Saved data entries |

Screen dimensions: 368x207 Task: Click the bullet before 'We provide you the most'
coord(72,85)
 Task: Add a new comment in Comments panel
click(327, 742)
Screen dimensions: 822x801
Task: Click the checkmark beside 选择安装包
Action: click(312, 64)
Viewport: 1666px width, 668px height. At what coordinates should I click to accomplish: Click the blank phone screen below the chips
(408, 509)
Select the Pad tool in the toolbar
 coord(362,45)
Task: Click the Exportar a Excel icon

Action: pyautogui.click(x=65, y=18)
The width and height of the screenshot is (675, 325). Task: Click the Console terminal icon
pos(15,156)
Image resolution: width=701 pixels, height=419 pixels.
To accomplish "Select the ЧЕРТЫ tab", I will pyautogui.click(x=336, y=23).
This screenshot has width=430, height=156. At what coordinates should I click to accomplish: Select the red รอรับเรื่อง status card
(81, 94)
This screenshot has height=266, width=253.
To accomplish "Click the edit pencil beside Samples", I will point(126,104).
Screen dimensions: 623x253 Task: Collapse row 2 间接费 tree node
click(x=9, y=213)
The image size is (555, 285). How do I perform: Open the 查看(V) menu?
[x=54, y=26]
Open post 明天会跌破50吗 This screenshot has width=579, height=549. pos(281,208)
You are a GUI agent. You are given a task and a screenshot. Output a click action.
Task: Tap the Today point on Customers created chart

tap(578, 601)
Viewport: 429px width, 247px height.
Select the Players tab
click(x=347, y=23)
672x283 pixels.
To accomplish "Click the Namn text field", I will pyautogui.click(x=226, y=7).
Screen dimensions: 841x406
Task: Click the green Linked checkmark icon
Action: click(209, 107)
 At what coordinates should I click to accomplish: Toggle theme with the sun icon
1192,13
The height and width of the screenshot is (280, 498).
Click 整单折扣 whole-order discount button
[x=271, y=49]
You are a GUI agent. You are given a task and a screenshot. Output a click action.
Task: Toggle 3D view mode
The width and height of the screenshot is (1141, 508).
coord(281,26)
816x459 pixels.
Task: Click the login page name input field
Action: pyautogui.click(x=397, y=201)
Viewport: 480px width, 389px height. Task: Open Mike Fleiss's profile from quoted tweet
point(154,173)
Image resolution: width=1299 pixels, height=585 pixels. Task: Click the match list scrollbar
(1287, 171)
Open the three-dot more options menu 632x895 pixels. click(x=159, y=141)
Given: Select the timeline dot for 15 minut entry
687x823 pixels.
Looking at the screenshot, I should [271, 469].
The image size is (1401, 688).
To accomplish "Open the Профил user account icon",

TASK TO CARRY OUT | Copy out every record above once more, precisely as written.

RESULT |
Screen dimensions: 368x207 Task: Click the bullet before 'We provide you the most'
coord(72,85)
 Task: Add a new comment in Comments panel
click(327, 742)
Screen dimensions: 822x801
Task: Click the checkmark beside 选择安装包
Action: click(312, 64)
Viewport: 1666px width, 668px height. At what coordinates should I click to accomplish: Click the blank phone screen below the chips
(408, 509)
Select the Pad tool in the toolbar
 coord(362,45)
Task: Click the Exportar a Excel icon

Action: pyautogui.click(x=65, y=18)
The width and height of the screenshot is (675, 325). Task: Click the Console terminal icon
pos(15,156)
Image resolution: width=701 pixels, height=419 pixels.
To accomplish "Select the ЧЕРТЫ tab", I will pyautogui.click(x=336, y=23).
This screenshot has width=430, height=156. At what coordinates should I click to accomplish: Select the red รอรับเรื่อง status card
(81, 94)
This screenshot has height=266, width=253.
To accomplish "Click the edit pencil beside Samples", I will point(126,104).
Screen dimensions: 623x253 Task: Collapse row 2 间接费 tree node
click(x=9, y=213)
The image size is (555, 285). How do I perform: Open the 查看(V) menu?
[x=54, y=26]
Open post 明天会跌破50吗 This screenshot has width=579, height=549. pos(281,208)
You are a GUI agent. You are given a task and a screenshot. Output a click action.
Task: Tap the Today point on Customers created chart

tap(578, 601)
Viewport: 429px width, 247px height.
Select the Players tab
click(x=347, y=23)
672x283 pixels.
To accomplish "Click the Namn text field", I will pyautogui.click(x=226, y=7).
Screen dimensions: 841x406
Task: Click the green Linked checkmark icon
Action: click(209, 107)
 At what coordinates should I click to accomplish: Toggle theme with the sun icon
1192,13
The height and width of the screenshot is (280, 498).
Click 整单折扣 whole-order discount button
[x=271, y=49]
You are a GUI agent. You are given a task and a screenshot. Output a click action.
Task: Toggle 3D view mode
The width and height of the screenshot is (1141, 508).
coord(281,26)
816x459 pixels.
Task: Click the login page name input field
Action: pyautogui.click(x=397, y=201)
Viewport: 480px width, 389px height. Task: Open Mike Fleiss's profile from quoted tweet
point(154,173)
Image resolution: width=1299 pixels, height=585 pixels. Task: Click the match list scrollbar
(1287, 171)
Open the three-dot more options menu 632x895 pixels. click(x=159, y=141)
Given: Select the timeline dot for 15 minut entry
687x823 pixels.
Looking at the screenshot, I should [271, 469].
The image size is (1401, 688).
To accomplish "Open the Профил user account icon",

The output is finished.